Monday Medical: Physical therapy for Parkinson’s disease
Editor’s Note: This is the second part in a two-part series on Parkinson’s disease. Part one outlined basics of the disease.
Parkinson’s disease affects movements, so it stands to reason that maintaining and improving movement can help combat the impact of this chronic disease.
“Physical therapy, occupational therapy, speech and language therapy all play an important role in the care and management of people with Parkinson’s,” said Patty Bobryk, a neurologic physical therapist at UCHealth SportsMed Clinic. “This is very much a team approach and a collaboration.”
Bobryk outlines what to know about physical therapy for Parkinson’s disease below.
Exercise smarter, not harder
Working with physical therapists can help people with Parkinson’s address common symptoms of the disease, including slowness, stiffness and imbalance.
“General strengthening is helpful, but we want to get the most bang for your buck and give the most benefits for function,” Bobryk said.
For instance, a physical therapist can help a patient strengthen muscles involved with lifting their legs to avoid the shuffling walk that can result from Parkinson’s.
Patients may work on large movements to help prevent the small, tight movements that people with Parkinson’s often develop, while exercises to strengthen the back, neck and core can help with postural alignment and support.

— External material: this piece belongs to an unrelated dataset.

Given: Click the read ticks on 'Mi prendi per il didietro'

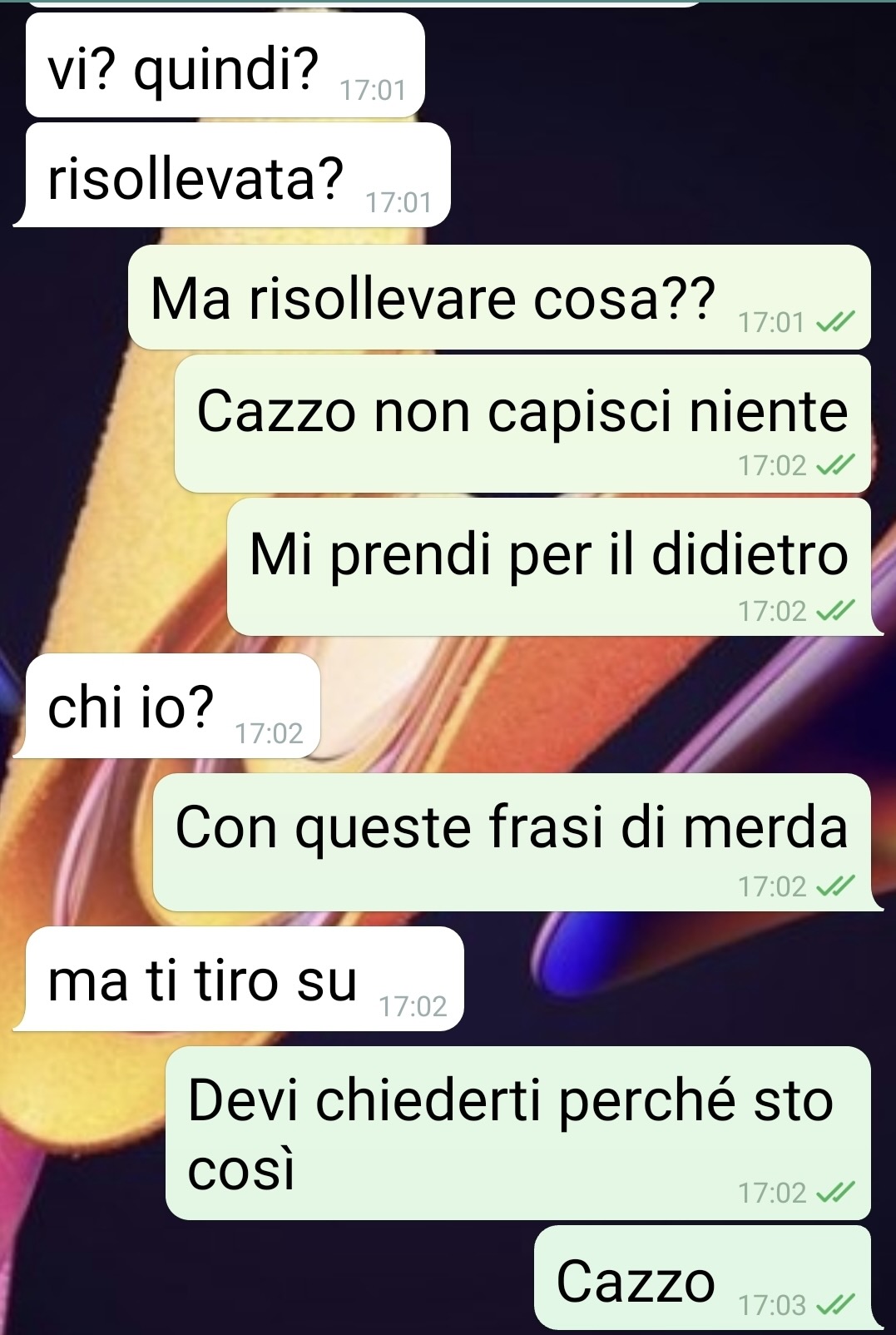Looking at the screenshot, I should pyautogui.click(x=835, y=611).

Bobryk recommends seeking rehabilitation treatment early on, even right after a diagnosis.
“One of the main things we want to do for long-term quality of life is to help prevent issues,” Bobryk said. “When someone’s living with a diagnosis, the changes can be really subtle. But when we see you every 3, 4 or 6 months, we can say, ‘This is a subtle change — let’s nip this in the bud before it becomes problematic.’”

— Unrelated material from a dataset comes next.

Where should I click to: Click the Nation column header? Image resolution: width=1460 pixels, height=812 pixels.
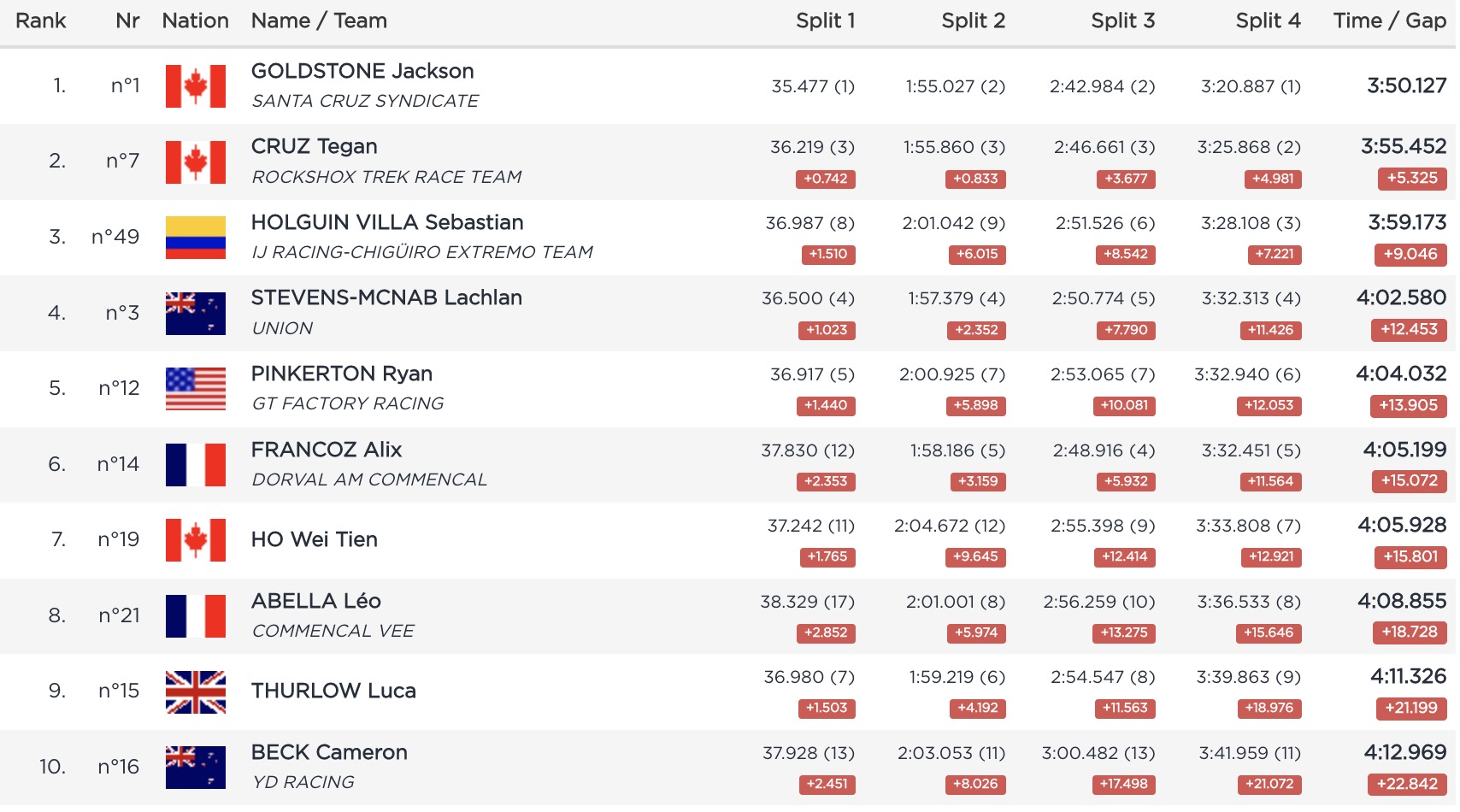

Bobryk works with patients to craft programs to meet their goals, including maintaining activity levels.
Walking can become a challenge with Parkinson’s. The disease interrupts the flow of electrical impulses from the brain to the muscles, so people may find themselves freezing or unable to stop while walking.
“We want to give strategies to address those things and to maintain function,” Bobryk said. “Steamboat’s such an active town. A lot of people want to continue skiing and hiking, so we want to make sure we can keep them safe and participating, even if we have to modify their activities somewhat.”
One study of Parkinson’s patients found that increasing physical activity to two-and-a-half hours a week slowed the decline in quality of life.
“Physical activity is a key component in maintaining and improving function,” Bobryk said.
Activities such as cross-country skiing that use reciprocal movements can be especially helpful. Dance, which may involve large, sweeping movements, can help maintain good range of motion, while sports that involve quick movements, such as boxing and even movement-based video games, can help prevent slowing of motions.
“There’s the old saying, ‘Water that doesn’t move freezes,’” Bobryk said. “That’s kind of what happens in Parkinson’s. If you’re not moving, your movements can get really small and you get this poverty of movement.”
Gather your team
“When you’re diagnosed with anything, it can be really overwhelming,” Bobryk said. “One of the first things I always ask people to do is to gather their team. Gather your neurologist, make a connection with a rehab team, get support people together — family, friends, church, community, counseling — so that you’re not alone in this and you’ll have better outcomes.”
And keep in mind that each patient’s path may look different.
“There are no two patients I see who are exactly the same, and there’s no magic formula,” Bobryk said. “We’re addressing each person as an individual and each exercise program is tailor-made to their needs.”